Task goal
Please return the lines from the one with "Image resolution: width=960" through the end of the listing below, word for word, with every picture left out.

Dataset records
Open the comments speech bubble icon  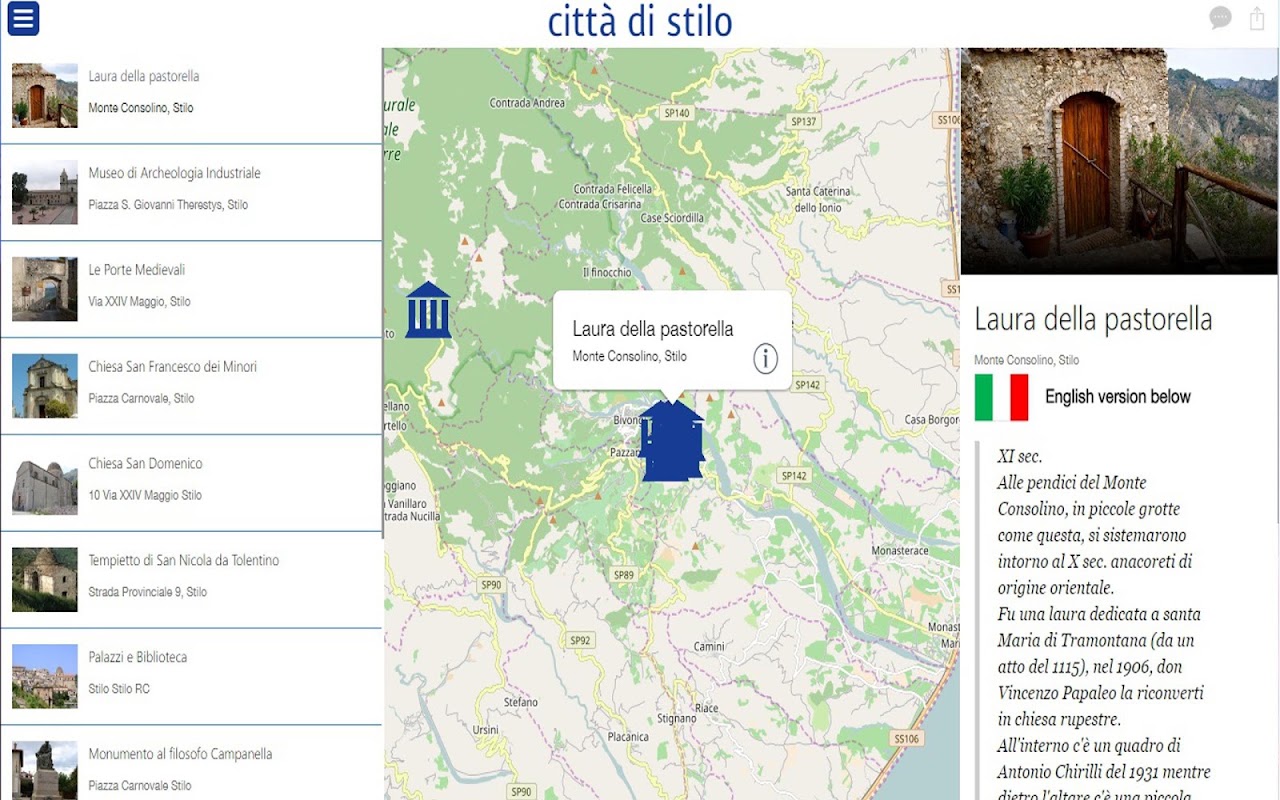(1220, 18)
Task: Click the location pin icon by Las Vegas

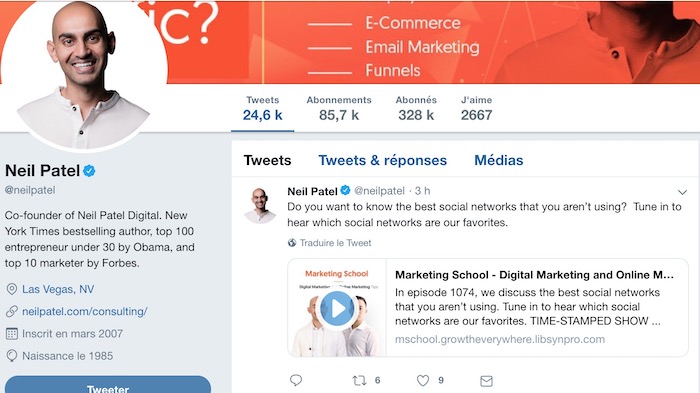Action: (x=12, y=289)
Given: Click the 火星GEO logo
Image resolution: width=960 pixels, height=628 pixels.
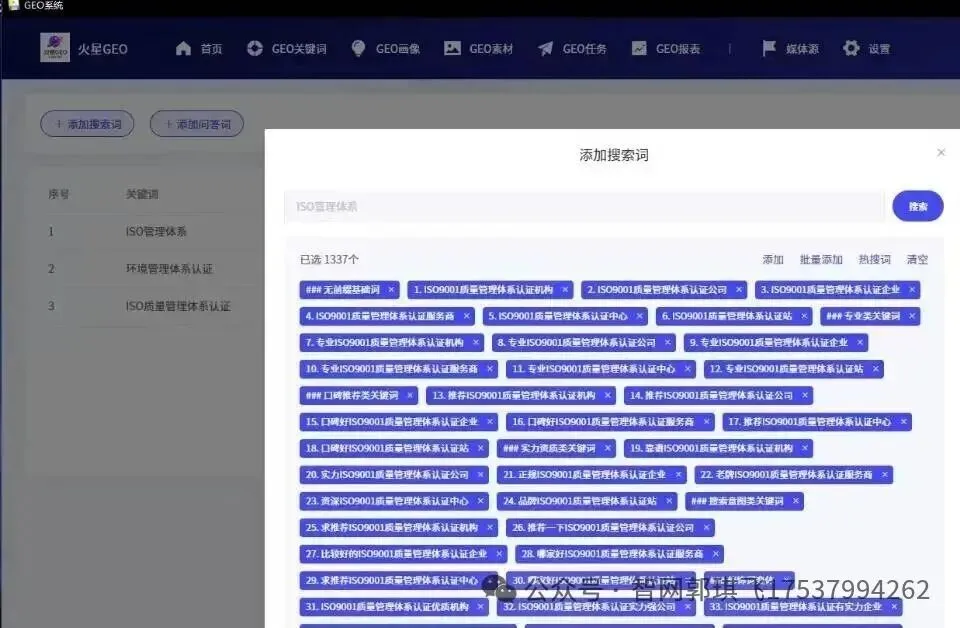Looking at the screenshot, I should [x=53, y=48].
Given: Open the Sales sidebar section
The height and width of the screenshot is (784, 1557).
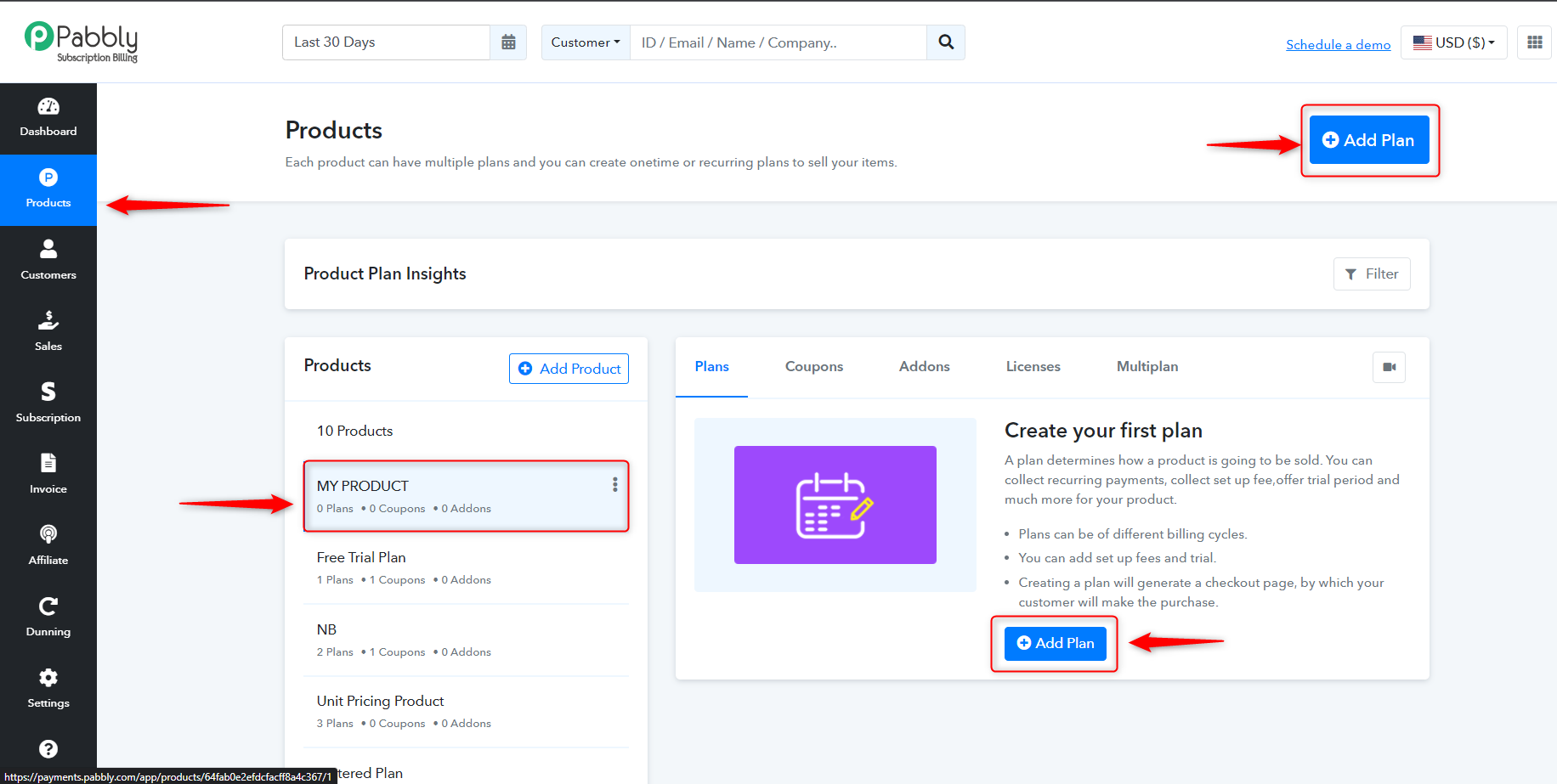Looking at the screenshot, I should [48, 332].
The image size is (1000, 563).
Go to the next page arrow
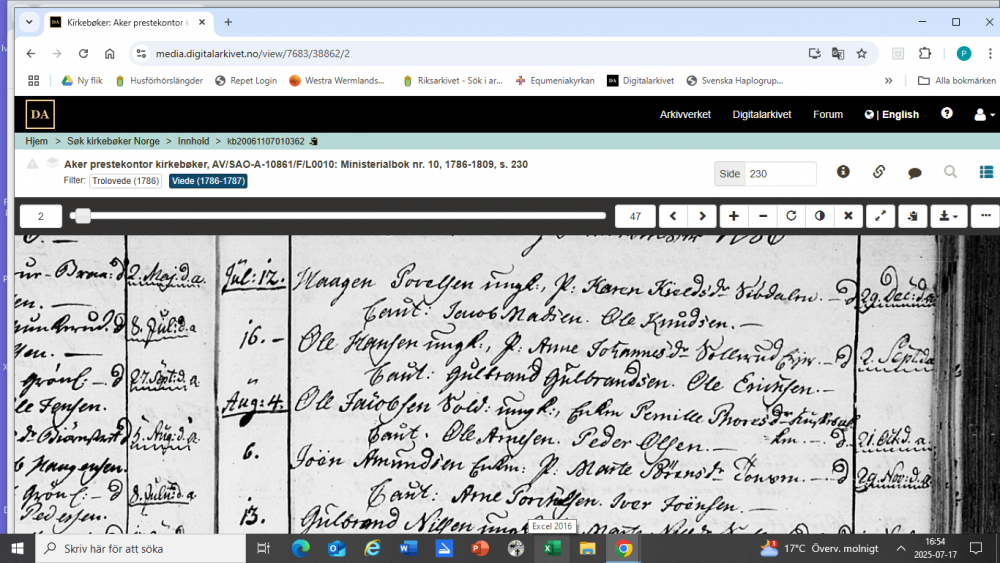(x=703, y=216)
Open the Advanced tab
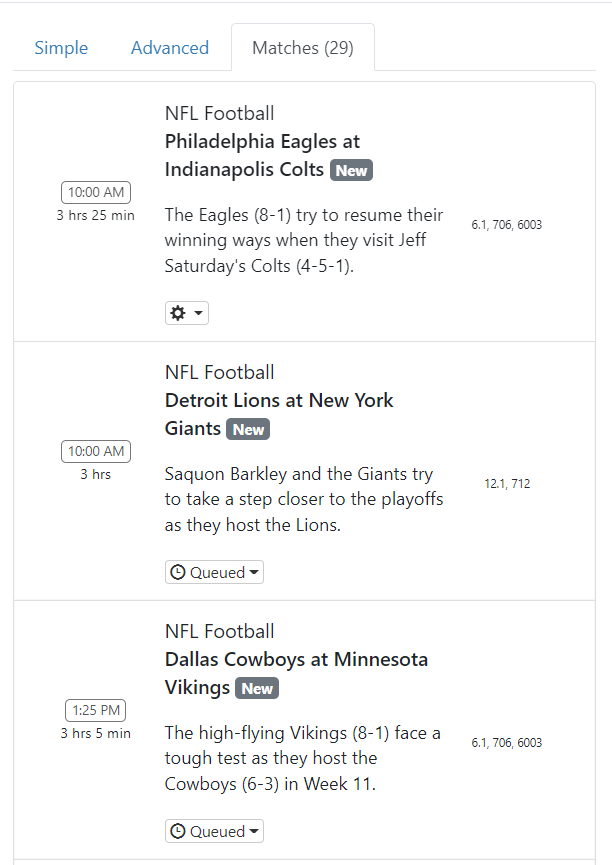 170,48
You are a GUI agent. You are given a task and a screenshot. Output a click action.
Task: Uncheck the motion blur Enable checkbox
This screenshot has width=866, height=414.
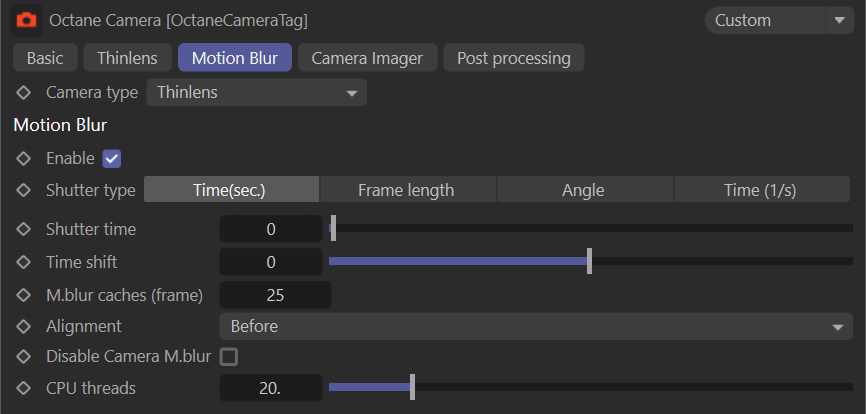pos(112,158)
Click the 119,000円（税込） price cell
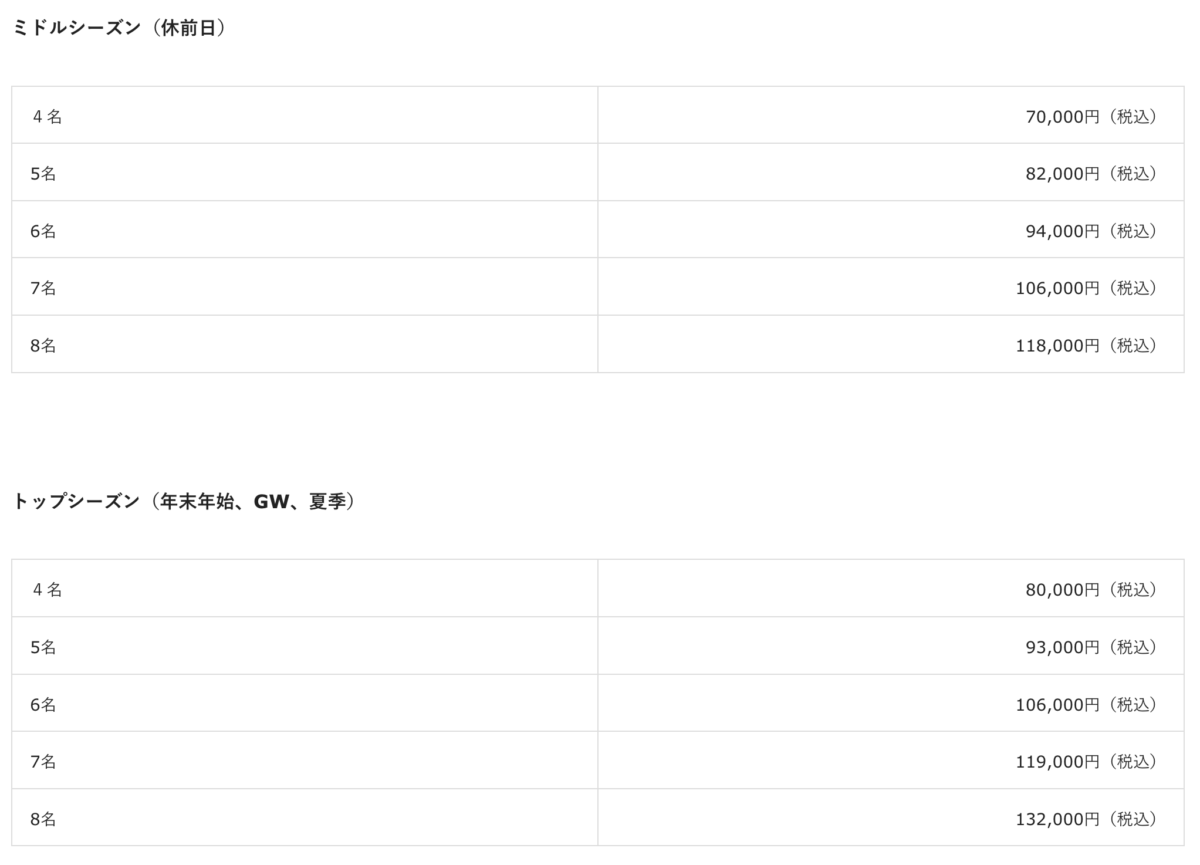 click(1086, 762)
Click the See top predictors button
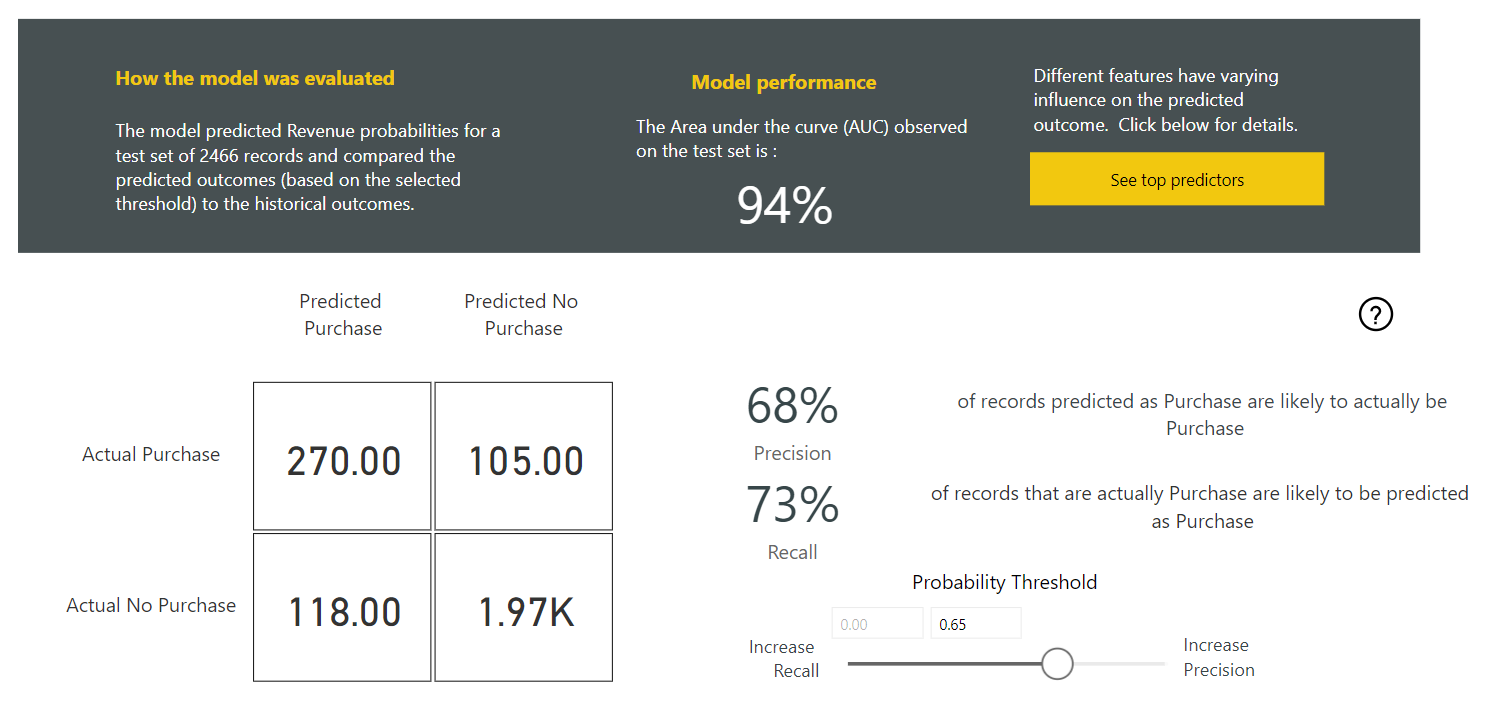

Reply to the exercise
Image resolution: width=960 pixels, height=628 pixels.
Looking at the screenshot, I should [x=53, y=48].
Given: Open the Sales sidebar section
The height and width of the screenshot is (784, 1557).
Looking at the screenshot, I should [48, 332].
The image size is (1000, 563).
Go to the next page arrow
(x=703, y=216)
Open the Advanced tab
 170,48
You are a GUI agent. You are given a task and a screenshot. Output a click action.
Task: Uncheck the motion blur Enable checkbox
This screenshot has width=866, height=414.
pos(112,158)
Click the 119,000円（税込） price cell
 click(1086, 762)
Click the See top predictors button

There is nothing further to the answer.